Charlottesville • August 1, 2015

“Twee Boogie” is an appropriate name for much of the New Boss sound. The first half of the album, recorded with vocalist Carolyn Zelikow, acid washes Belle & Sebastian bounciness with The Velvet Underground. “Jungle Warfare” almost tilts in favor of uncomfortable cuteness except for the creepy jingle “I’m so happy I could hang myself.” I don’t know where part one went, but “Rock n Roll Pt. 2” is another fun jam with funny notions: “Oh, oh / How I’d like to go / But the doctor, he said no / So I guess you’re on your own.” By tracks six and seven, “Spaceface” and “Do I Have To,” Zelikow and the band find a balanced stride that reminds me of Rachel Haden’s collaborations with Weezer.

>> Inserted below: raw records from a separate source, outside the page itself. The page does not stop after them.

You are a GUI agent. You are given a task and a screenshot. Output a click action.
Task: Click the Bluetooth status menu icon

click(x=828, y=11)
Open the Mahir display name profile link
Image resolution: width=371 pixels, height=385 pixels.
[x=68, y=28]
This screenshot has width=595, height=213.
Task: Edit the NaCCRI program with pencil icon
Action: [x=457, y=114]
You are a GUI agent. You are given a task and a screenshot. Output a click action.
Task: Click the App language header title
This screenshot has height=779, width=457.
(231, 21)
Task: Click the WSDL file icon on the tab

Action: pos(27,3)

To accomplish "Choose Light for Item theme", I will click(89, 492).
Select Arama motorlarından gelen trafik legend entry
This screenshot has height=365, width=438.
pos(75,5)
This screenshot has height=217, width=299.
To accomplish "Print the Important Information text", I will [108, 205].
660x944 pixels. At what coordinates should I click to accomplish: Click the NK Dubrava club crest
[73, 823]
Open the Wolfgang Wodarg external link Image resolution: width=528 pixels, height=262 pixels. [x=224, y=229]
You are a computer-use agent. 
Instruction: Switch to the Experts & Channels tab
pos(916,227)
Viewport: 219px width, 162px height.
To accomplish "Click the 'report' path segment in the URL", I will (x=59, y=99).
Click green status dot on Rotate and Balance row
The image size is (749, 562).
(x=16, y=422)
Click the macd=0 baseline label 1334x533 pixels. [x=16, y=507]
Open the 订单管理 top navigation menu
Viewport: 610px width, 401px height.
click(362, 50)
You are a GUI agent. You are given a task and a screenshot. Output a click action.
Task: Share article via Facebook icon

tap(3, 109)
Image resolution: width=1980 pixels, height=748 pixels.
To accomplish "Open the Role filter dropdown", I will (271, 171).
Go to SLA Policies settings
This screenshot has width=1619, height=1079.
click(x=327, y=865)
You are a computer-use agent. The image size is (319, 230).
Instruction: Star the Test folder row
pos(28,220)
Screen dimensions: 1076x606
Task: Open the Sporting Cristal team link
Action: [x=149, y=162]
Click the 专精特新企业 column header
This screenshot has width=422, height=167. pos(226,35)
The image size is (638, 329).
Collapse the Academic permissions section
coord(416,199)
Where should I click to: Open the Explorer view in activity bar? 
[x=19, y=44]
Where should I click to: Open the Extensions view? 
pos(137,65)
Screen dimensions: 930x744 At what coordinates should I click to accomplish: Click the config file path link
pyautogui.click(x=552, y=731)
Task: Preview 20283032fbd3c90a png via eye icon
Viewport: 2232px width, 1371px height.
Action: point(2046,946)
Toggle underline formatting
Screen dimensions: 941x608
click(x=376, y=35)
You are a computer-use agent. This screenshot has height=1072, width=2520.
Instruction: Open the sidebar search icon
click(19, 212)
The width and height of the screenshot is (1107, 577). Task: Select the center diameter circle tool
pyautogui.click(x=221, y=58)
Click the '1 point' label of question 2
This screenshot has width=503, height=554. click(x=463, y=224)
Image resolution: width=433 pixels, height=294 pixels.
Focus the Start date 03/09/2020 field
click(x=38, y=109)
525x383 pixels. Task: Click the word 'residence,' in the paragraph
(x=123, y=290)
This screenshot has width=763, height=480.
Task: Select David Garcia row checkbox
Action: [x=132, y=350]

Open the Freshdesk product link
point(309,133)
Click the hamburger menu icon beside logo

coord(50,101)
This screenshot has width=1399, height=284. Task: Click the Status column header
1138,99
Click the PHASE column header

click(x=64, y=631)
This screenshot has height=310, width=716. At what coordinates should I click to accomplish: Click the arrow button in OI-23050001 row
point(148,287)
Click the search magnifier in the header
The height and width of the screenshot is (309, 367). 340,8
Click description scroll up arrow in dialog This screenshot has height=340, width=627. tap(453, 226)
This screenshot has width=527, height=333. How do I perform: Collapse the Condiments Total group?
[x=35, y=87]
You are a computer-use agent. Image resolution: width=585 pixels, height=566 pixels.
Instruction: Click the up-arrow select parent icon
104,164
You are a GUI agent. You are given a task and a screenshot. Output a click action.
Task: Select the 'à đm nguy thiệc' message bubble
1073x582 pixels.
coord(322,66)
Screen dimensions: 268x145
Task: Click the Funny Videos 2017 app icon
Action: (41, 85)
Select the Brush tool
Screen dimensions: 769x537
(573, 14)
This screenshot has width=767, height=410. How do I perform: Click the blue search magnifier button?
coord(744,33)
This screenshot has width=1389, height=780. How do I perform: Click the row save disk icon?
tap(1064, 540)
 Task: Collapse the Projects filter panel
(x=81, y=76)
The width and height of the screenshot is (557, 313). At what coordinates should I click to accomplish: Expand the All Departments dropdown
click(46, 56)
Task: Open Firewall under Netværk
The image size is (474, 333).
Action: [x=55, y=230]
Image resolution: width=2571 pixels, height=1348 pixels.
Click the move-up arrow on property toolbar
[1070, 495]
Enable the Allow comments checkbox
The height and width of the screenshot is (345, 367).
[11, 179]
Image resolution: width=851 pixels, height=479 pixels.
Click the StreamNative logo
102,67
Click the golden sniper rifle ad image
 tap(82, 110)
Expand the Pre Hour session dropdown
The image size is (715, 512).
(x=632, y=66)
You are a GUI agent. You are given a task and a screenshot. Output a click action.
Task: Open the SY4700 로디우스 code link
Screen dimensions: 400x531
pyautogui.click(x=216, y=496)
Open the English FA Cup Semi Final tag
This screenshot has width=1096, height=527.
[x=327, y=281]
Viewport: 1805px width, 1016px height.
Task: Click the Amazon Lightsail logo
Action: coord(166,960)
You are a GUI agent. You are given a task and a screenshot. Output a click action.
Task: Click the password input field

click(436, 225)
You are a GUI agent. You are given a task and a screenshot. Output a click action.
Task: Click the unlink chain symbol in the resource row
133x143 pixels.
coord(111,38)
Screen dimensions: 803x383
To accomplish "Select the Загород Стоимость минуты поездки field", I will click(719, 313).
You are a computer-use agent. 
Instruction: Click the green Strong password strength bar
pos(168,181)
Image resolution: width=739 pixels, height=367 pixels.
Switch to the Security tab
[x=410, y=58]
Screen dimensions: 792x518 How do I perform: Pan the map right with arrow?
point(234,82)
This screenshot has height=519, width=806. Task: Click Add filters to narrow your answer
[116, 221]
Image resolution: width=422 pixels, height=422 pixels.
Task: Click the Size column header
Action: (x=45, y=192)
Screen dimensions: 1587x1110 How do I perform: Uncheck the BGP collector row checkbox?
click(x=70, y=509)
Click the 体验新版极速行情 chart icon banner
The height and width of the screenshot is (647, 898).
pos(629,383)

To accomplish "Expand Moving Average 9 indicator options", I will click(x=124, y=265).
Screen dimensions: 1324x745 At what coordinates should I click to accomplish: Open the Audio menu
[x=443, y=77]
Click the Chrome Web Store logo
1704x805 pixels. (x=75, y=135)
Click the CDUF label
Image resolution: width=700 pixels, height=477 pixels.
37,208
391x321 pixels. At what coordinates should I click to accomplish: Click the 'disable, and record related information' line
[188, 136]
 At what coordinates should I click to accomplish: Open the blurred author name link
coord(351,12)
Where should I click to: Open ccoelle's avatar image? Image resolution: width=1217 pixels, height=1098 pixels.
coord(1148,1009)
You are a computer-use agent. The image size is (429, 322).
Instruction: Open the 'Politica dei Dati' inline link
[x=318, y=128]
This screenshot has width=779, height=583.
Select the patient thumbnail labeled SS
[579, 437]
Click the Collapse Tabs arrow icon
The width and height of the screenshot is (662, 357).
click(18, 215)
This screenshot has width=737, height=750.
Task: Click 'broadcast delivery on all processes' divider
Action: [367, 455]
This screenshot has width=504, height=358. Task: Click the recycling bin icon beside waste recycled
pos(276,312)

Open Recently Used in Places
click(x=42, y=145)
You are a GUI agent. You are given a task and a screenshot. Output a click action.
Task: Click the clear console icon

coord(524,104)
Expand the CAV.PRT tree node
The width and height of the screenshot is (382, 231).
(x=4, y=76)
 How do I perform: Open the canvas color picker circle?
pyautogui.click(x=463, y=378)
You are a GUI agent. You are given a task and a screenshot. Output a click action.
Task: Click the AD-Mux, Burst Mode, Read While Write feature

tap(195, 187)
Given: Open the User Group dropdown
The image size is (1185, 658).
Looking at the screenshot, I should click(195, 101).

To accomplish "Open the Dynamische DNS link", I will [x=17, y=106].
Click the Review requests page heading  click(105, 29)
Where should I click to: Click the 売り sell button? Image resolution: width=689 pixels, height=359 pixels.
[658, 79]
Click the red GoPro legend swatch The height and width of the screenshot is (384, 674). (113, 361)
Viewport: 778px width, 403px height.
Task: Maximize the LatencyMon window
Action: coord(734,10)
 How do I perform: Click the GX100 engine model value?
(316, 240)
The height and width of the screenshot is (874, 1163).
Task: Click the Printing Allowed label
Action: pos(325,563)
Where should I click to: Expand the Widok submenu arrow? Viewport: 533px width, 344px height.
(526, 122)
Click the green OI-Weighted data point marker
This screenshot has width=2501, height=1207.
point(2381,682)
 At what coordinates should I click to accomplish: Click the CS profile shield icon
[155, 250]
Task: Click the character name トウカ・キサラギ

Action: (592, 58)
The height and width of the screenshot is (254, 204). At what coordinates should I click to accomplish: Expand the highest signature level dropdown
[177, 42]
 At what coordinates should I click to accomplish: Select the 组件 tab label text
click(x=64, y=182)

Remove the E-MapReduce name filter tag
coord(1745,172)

“Owls” kicks off the b-side with Jordan Perry on vocals and lead guitar plus Chelsea Blakely on keys and backup vocals. “Since You Been Gone” marks the end of the twee sound section, affecting a style that’s closer to the psych pop of The Apples in Stereo. “Dear Sir” and “Lenny” follow up, short and sweet, squeezing two of the juiciest guitar riffs out of the entire album. Apparently losing Blakely to grad school, the band will no doubt regroup again and push on to boogie frontiers three and four.

American Holly
Four Ways To Say Goodbye Forever

Richmond • September 5, 2015

Featuring production by Will Toledo, “Four Ways to Say Goodbye Forever” threatens you with a good time. With a swelling of swoony trumpets, “Sensitive Skin” finally confesses, “I am paralyzed by everything.” The duet, “Singapore Song,” feels like an anxious twist on Heavenly via Beck. A sauntering anthem to unspoken romantic thoughts, “Sound Sleepers” climaxes surfing both clean and distorted harmonies. A smitten tourist with a deceptively peppy beat, “Speaking Spanish” is an easy favorite: “I got nothing to say / Still got nothing to say / Now I’m falling in love.” If you dig this, check out “Something Soon” by Car Seat Headrest.

Dead Professional
Young Hardware EP

Harrisonburg • September 24, 2015

Dead Professional has damn fine aim and “Downtown at Sundown” hunts happy hour like Billy Joel writing “It’s Still Rock and Roll to Me” for the Footloose soundtrack. “You Heard What You Wanted” drives a maddening beat with strategic blues chords hypnotizing anyone not already on a train to New Orleans. “Call Me A Doctor” plays downtempo nurse, complete with guest female vocals. “I’m In The Dark” pretends it’s like the first two songs but tension builds with each palm-muted strum. Anyone left craving after “Sweet Surrender In The Bitter End” should look up their 2014 EP, Hard, Hard, Hard.

I’ve Done My Waiting EP

Virginia Beach • August 10, 2015

Padfoot is messing with emo spacetime. “I’ve Done My Waiting” sounds as if The Anniversary drifted into noodly guitar in the absence of a keyboardist, or maybe like The Appleseed Cast developed an obsession with harmonies and gang vocals. Young hipsters will talk about this music as giving them the feels. Meanwhile, thirty-something nostalgics might stop reminiscing about their mixtapes long enough to cough up some beer money. “Make Way For The Hurt Kid” will be your sad autumn anthem if you let it: “I should have pawned my guitar / and broken the rainy day jar / turned my pockets out / skipped town and headed South.

James Tomberlin
Still Life with Orange

Charlottesville • September 4, 2015

Singer-songwriter James Tomberlin serves up a sassy Americana dish. “Still Life with Orange” finds a balance between classic Arlo Guthrie and soulful folk a la Sean Hayes, throwing in a pinch of upright bass here and a dash of jazzy drums there. “Better Walk Right” breezes by with a sunny flow. “Find The Beauty” does so with precious xylophone flourishes. The lovesick lyrics of “Silk & Diamonds” are accented by the lonely whine of an electric guitar. “21 Years” is the highlight of the album, though it’s a lament that’s wiser and more polished than its title would suggest.